[DATA FOR PROCESSING Boundary: Start]

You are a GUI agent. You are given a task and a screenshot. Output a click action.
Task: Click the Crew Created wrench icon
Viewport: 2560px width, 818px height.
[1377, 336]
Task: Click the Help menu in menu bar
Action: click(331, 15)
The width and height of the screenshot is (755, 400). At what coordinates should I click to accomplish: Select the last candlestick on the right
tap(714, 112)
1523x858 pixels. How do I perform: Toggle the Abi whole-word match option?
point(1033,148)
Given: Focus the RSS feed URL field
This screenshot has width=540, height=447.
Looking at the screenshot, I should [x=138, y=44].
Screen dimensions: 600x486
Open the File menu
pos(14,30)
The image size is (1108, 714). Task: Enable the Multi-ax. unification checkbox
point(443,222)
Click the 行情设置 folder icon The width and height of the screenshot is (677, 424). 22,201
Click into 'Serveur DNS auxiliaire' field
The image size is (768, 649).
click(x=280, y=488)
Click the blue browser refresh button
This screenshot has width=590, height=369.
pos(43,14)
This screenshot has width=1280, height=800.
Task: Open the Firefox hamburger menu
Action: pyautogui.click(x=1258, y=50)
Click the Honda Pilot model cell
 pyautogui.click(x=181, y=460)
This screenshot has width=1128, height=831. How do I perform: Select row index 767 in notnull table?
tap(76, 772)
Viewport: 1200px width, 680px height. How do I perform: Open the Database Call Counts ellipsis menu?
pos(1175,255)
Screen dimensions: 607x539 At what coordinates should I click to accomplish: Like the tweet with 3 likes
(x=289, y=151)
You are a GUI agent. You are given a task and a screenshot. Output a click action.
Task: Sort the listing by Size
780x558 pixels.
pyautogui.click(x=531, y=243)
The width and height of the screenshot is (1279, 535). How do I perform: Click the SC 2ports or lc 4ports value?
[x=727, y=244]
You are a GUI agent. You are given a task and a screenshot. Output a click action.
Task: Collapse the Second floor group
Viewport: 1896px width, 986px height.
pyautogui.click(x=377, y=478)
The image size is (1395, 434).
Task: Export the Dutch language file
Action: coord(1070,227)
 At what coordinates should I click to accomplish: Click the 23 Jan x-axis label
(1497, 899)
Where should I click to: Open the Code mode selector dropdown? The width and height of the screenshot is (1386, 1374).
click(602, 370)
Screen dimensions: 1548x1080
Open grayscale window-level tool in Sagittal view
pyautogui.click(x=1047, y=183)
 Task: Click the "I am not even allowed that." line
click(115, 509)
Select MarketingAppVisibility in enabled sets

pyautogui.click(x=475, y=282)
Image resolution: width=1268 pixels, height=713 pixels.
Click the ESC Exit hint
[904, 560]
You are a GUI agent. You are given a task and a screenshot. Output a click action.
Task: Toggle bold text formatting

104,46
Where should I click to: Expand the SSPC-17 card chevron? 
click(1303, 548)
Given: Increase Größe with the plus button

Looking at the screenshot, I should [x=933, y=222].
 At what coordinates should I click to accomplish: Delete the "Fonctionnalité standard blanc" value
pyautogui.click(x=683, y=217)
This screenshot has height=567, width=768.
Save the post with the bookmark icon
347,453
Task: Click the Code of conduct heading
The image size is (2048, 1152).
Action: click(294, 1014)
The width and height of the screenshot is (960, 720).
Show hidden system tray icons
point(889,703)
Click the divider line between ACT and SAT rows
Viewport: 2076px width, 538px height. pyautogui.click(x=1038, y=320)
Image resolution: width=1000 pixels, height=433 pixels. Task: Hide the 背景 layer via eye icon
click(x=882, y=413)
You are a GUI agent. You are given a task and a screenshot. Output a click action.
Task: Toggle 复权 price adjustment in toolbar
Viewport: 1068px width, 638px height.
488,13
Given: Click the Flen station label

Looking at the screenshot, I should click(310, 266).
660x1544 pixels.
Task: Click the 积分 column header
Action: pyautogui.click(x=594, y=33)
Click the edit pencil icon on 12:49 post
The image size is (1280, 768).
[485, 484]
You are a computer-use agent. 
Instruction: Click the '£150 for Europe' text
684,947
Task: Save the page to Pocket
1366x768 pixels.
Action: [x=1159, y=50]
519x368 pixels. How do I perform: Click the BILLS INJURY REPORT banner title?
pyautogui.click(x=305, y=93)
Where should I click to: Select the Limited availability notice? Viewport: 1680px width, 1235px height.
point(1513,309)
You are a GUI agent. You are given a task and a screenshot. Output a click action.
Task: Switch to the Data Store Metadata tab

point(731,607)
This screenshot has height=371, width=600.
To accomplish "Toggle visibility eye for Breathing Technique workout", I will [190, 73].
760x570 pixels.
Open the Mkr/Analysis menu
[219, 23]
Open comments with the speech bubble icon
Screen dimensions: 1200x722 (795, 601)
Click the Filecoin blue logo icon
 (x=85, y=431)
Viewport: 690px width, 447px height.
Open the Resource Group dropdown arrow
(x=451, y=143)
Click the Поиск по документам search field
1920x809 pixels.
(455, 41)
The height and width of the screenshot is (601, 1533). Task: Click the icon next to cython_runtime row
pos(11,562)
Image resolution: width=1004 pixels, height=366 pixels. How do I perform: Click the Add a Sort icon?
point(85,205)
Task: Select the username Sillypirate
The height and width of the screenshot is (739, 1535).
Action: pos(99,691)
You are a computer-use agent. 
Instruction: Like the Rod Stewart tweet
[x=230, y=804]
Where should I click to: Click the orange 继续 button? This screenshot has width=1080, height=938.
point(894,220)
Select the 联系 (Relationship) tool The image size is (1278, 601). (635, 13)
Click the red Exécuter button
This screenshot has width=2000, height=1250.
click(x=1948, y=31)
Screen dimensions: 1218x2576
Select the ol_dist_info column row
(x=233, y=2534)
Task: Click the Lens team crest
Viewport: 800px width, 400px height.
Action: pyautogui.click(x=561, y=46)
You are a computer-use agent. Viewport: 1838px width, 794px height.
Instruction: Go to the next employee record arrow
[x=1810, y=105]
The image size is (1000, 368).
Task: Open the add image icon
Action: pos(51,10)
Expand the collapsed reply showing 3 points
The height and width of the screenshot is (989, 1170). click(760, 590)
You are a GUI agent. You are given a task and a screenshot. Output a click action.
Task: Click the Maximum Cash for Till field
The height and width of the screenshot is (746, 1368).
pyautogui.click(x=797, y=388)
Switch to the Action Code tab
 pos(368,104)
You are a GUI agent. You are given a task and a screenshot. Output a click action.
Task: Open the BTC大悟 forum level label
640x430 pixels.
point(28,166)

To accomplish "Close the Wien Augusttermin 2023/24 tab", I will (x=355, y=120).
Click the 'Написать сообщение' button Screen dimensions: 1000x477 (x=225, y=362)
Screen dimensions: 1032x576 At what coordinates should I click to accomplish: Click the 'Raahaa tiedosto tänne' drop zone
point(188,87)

[DATA FOR PROCESSING Boundary: End]

• TASK REQUIREMENTS:
Reproduce the lines above. Leave each one as it is.

• OUTPUT:
You are a GUI agent. You are given a task and a screenshot. Output a click action.
Task: Click the Crew Created wrench icon
Viewport: 2560px width, 818px height.
[1377, 336]
Task: Click the Help menu in menu bar
Action: click(331, 15)
The width and height of the screenshot is (755, 400). At what coordinates should I click to accomplish: Select the last candlestick on the right
tap(714, 112)
1523x858 pixels. How do I perform: Toggle the Abi whole-word match option?
point(1033,148)
Given: Focus the RSS feed URL field
This screenshot has width=540, height=447.
Looking at the screenshot, I should [x=138, y=44].
Screen dimensions: 600x486
Open the File menu
pos(14,30)
The image size is (1108, 714). Task: Enable the Multi-ax. unification checkbox
point(443,222)
Click the 行情设置 folder icon The width and height of the screenshot is (677, 424). 22,201
Click into 'Serveur DNS auxiliaire' field
The image size is (768, 649).
click(x=280, y=488)
Click the blue browser refresh button
This screenshot has width=590, height=369.
pos(43,14)
This screenshot has width=1280, height=800.
Task: Open the Firefox hamburger menu
Action: pyautogui.click(x=1258, y=50)
Click the Honda Pilot model cell
 pyautogui.click(x=181, y=460)
This screenshot has width=1128, height=831. How do I perform: Select row index 767 in notnull table?
tap(76, 772)
Viewport: 1200px width, 680px height. How do I perform: Open the Database Call Counts ellipsis menu?
pos(1175,255)
Screen dimensions: 607x539 At what coordinates should I click to accomplish: Like the tweet with 3 likes
(x=289, y=151)
You are a GUI agent. You are given a task and a screenshot. Output a click action.
Task: Sort the listing by Size
780x558 pixels.
pyautogui.click(x=531, y=243)
The width and height of the screenshot is (1279, 535). How do I perform: Click the SC 2ports or lc 4ports value?
[x=727, y=244]
You are a GUI agent. You are given a task and a screenshot. Output a click action.
Task: Collapse the Second floor group
Viewport: 1896px width, 986px height.
pyautogui.click(x=377, y=478)
The image size is (1395, 434).
Task: Export the Dutch language file
Action: coord(1070,227)
 At what coordinates should I click to accomplish: Click the 23 Jan x-axis label
(1497, 899)
Where should I click to: Open the Code mode selector dropdown? The width and height of the screenshot is (1386, 1374).
click(602, 370)
Screen dimensions: 1548x1080
Open grayscale window-level tool in Sagittal view
pyautogui.click(x=1047, y=183)
 Task: Click the "I am not even allowed that." line
click(115, 509)
Select MarketingAppVisibility in enabled sets

pyautogui.click(x=475, y=282)
Image resolution: width=1268 pixels, height=713 pixels.
Click the ESC Exit hint
[904, 560]
You are a GUI agent. You are given a task and a screenshot. Output a click action.
Task: Toggle bold text formatting

104,46
Where should I click to: Expand the SSPC-17 card chevron? 
click(1303, 548)
Given: Increase Größe with the plus button

Looking at the screenshot, I should [x=933, y=222].
 At what coordinates should I click to accomplish: Delete the "Fonctionnalité standard blanc" value
pyautogui.click(x=683, y=217)
This screenshot has height=567, width=768.
Save the post with the bookmark icon
347,453
Task: Click the Code of conduct heading
The image size is (2048, 1152).
Action: click(294, 1014)
The width and height of the screenshot is (960, 720).
Show hidden system tray icons
point(889,703)
Click the divider line between ACT and SAT rows
Viewport: 2076px width, 538px height. pyautogui.click(x=1038, y=320)
Image resolution: width=1000 pixels, height=433 pixels. Task: Hide the 背景 layer via eye icon
click(x=882, y=413)
You are a GUI agent. You are given a task and a screenshot. Output a click action.
Task: Toggle 复权 price adjustment in toolbar
Viewport: 1068px width, 638px height.
488,13
Given: Click the Flen station label

Looking at the screenshot, I should click(310, 266).
660x1544 pixels.
Task: Click the 积分 column header
Action: pyautogui.click(x=594, y=33)
Click the edit pencil icon on 12:49 post
The image size is (1280, 768).
[485, 484]
You are a computer-use agent. 
Instruction: Click the '£150 for Europe' text
684,947
Task: Save the page to Pocket
1366x768 pixels.
Action: [x=1159, y=50]
519x368 pixels. How do I perform: Click the BILLS INJURY REPORT banner title?
pyautogui.click(x=305, y=93)
Where should I click to: Select the Limited availability notice? Viewport: 1680px width, 1235px height.
point(1513,309)
You are a GUI agent. You are given a task and a screenshot. Output a click action.
Task: Switch to the Data Store Metadata tab

point(731,607)
This screenshot has height=371, width=600.
To accomplish "Toggle visibility eye for Breathing Technique workout", I will [190, 73].
760x570 pixels.
Open the Mkr/Analysis menu
[219, 23]
Open comments with the speech bubble icon
Screen dimensions: 1200x722 (795, 601)
Click the Filecoin blue logo icon
 (x=85, y=431)
Viewport: 690px width, 447px height.
Open the Resource Group dropdown arrow
(x=451, y=143)
Click the Поиск по документам search field
1920x809 pixels.
(455, 41)
The height and width of the screenshot is (601, 1533). Task: Click the icon next to cython_runtime row
pos(11,562)
Image resolution: width=1004 pixels, height=366 pixels. How do I perform: Click the Add a Sort icon?
point(85,205)
Task: Select the username Sillypirate
The height and width of the screenshot is (739, 1535).
Action: pos(99,691)
You are a computer-use agent. 
Instruction: Like the Rod Stewart tweet
[x=230, y=804]
Where should I click to: Click the orange 继续 button? This screenshot has width=1080, height=938.
point(894,220)
Select the 联系 (Relationship) tool The image size is (1278, 601). (635, 13)
Click the red Exécuter button
This screenshot has width=2000, height=1250.
click(x=1948, y=31)
Screen dimensions: 1218x2576
Select the ol_dist_info column row
(x=233, y=2534)
Task: Click the Lens team crest
Viewport: 800px width, 400px height.
Action: pyautogui.click(x=561, y=46)
You are a computer-use agent. Viewport: 1838px width, 794px height.
Instruction: Go to the next employee record arrow
[x=1810, y=105]
The image size is (1000, 368).
Task: Open the add image icon
Action: pos(51,10)
Expand the collapsed reply showing 3 points
The height and width of the screenshot is (989, 1170). click(760, 590)
You are a GUI agent. You are given a task and a screenshot. Output a click action.
Task: Click the Maximum Cash for Till field
The height and width of the screenshot is (746, 1368).
pyautogui.click(x=797, y=388)
Switch to the Action Code tab
 pos(368,104)
You are a GUI agent. You are given a task and a screenshot. Output a click action.
Task: Open the BTC大悟 forum level label
640x430 pixels.
point(28,166)

To accomplish "Close the Wien Augusttermin 2023/24 tab", I will (x=355, y=120).
Click the 'Написать сообщение' button Screen dimensions: 1000x477 (x=225, y=362)
Screen dimensions: 1032x576 At what coordinates should I click to accomplish: Click the 'Raahaa tiedosto tänne' drop zone
point(188,87)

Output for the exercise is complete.